Directions for this task. Reproduce every line of the listing below verbatim, leaving out the pictures.

Data extract.
——————————
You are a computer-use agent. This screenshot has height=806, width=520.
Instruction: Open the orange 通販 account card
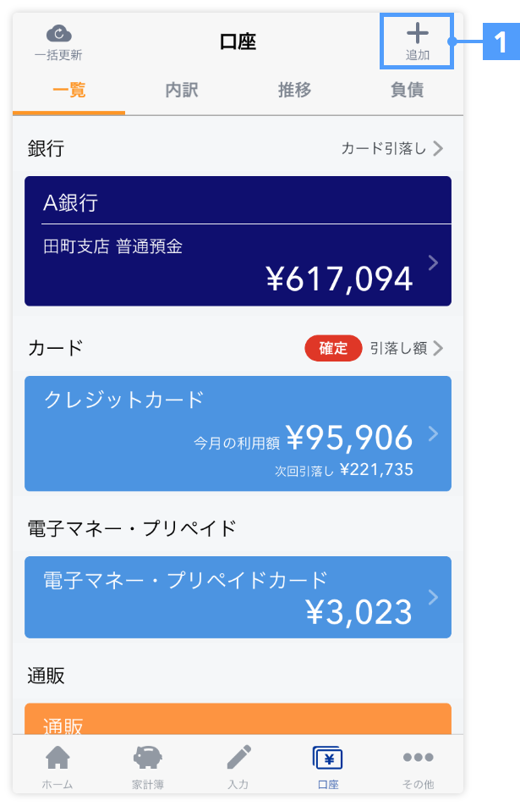click(x=238, y=719)
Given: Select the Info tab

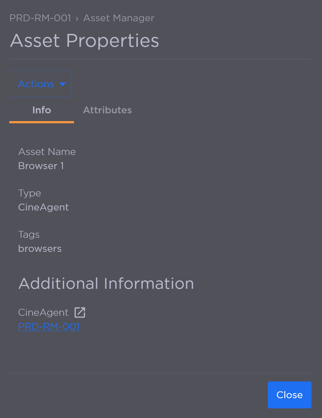Looking at the screenshot, I should tap(41, 110).
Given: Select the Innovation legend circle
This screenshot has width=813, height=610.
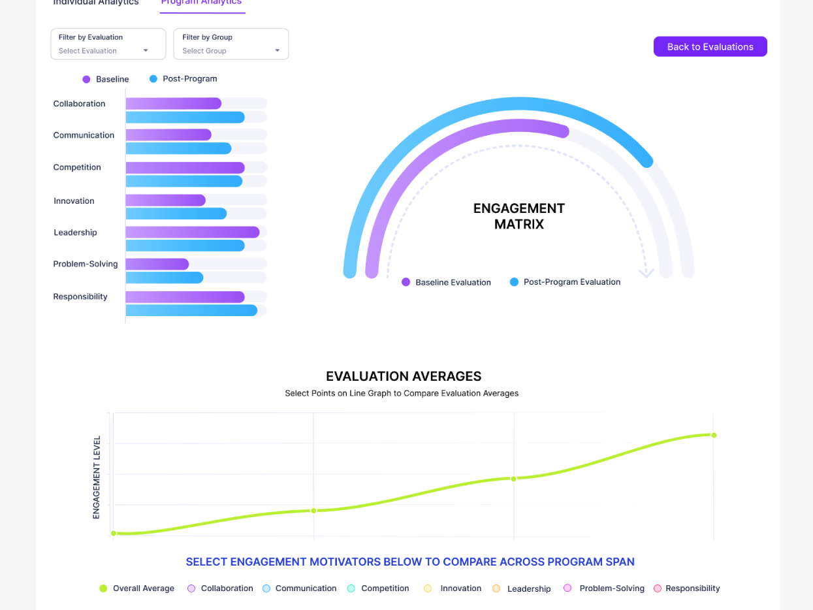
——————————
Answer.
You are a computer-use agent. This screenshot has height=806, width=520.
Instruction: Open the orange 通販 account card
click(x=238, y=719)
Given: Select the Info tab

Looking at the screenshot, I should tap(41, 110).
Given: Select the Innovation legend circle
This screenshot has width=813, height=610.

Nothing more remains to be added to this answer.